After these two studies came out, several Slovenian researchers cautioned that the figures given for the Drava Banovina were too low. The Institute of Contemporary History in Ljubljana launched in 1995 an ongoing research on the war losses in Slovene Lands from April 1941 to January 1946. The published data as of 2012 showed that around 97,700 people died in the territory of present-day Slovenia in that time period. This represents a loss of 6.5% of Slovenia's population. The highest losses were in the Province of Ljubljana (9.5% of the population), and the lowest were in the Prekmurje region (1.9%). Of that number, 23,412 were civilians, 33,386 were members of the Yugoslav Partisans, the Liberation Front of the Slovene Nation and other pro-partisan military units, 15,276 were Slovene Home Guards, White Guards and Slovene Chetniks, 12,380 were mobilized in the German, Italian, or Hungarian army, 1,339 were others, while 11,952 are unidentified.

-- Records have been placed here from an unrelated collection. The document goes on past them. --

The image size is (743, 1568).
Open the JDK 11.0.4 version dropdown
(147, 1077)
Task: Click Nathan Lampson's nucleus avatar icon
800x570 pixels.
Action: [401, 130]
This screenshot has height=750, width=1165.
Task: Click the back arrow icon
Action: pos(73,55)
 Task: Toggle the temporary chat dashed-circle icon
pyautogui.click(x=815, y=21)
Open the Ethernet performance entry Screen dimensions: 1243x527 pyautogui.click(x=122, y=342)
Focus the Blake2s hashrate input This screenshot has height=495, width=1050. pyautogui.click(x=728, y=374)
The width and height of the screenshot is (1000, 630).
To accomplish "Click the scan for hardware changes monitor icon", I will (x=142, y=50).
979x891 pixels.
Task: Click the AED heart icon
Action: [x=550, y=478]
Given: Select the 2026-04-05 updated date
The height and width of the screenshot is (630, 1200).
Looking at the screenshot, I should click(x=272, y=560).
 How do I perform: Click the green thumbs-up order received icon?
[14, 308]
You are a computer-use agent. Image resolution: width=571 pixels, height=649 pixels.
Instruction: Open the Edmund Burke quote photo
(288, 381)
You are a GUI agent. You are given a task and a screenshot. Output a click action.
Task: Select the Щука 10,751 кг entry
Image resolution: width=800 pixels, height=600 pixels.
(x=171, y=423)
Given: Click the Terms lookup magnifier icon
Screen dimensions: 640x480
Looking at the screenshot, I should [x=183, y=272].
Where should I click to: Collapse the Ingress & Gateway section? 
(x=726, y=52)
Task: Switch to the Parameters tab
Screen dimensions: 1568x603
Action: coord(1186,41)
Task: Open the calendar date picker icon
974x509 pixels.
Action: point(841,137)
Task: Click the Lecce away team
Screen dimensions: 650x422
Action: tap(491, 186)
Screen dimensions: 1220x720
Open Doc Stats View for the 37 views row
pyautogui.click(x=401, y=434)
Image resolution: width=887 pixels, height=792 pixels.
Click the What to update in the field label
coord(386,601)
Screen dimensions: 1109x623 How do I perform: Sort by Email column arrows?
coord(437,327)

==Migrations from Yugoslavia==
The demographics losses due to emigration include those that were expelled from Yugoslavia, those that refused to return to the country from camps or from work abroad, and those that fled or emigrated for other reasons, up until 1948. Kočović's total estimate of emigrants was 654,000, while Žerjavić's was 669,000. The largest group in this category are the Germans. Their losses due to emigration were between 400–425,000. Yugoslavia's constitutive nations accounted for 150–155,000 emigrants.

Emigrated from Yugoslavia during and after the war^{a}
Ethnicity
| Kočović | Žerjavić |
| Germans | 396,000 | 425,000 |
| Italians | 4,000 | 3,000 |
| Serbs | 60,000 | 80,000 |
| Croats | 57,000 | 39,000 |
| Hungarians | 33,000 | 32,000 |
| Muslims | 14,000 | 23,000 |
| Slovenes | 12,000 | 6,000 |
| Jews | 8,000 | 8,000 |
| Macedonians | 7,000 | 3,000 |
| Others | 63,000 | 50,000 |
| Total | 654,000 | 669,000 |
^ Data for the borders of the Kingdom of Yugoslavia

==Areas ceded from Italy==
After the end of the war, the areas of Istria, Slovene Littoral, the cities of Rijeka and Zadar, and several islands were ceded from Italy to Yugoslavia, and its republics of Slovenia and Croatia. For the areas ceded to Croatia, Žerjavić in 1993 published the results of his research which showed that 32,000 people died in that area from 1941–1945. 16,000 were Italians, 15,000 were Croats, and 1,000 were Slovenes. For Istria and the islands of Cres and Lošinj, the war losses included 14,000 Croats, 9,000 Italians, and 1,000 Slovenes. For Zadar, the war losses were 4,000 Italians, largely due to Allied bombing of the city, and for Rijeka, 3,000 Italians and 1,000 Croats. For the Slovene Littoral, he provided a rough death toll of 10,000.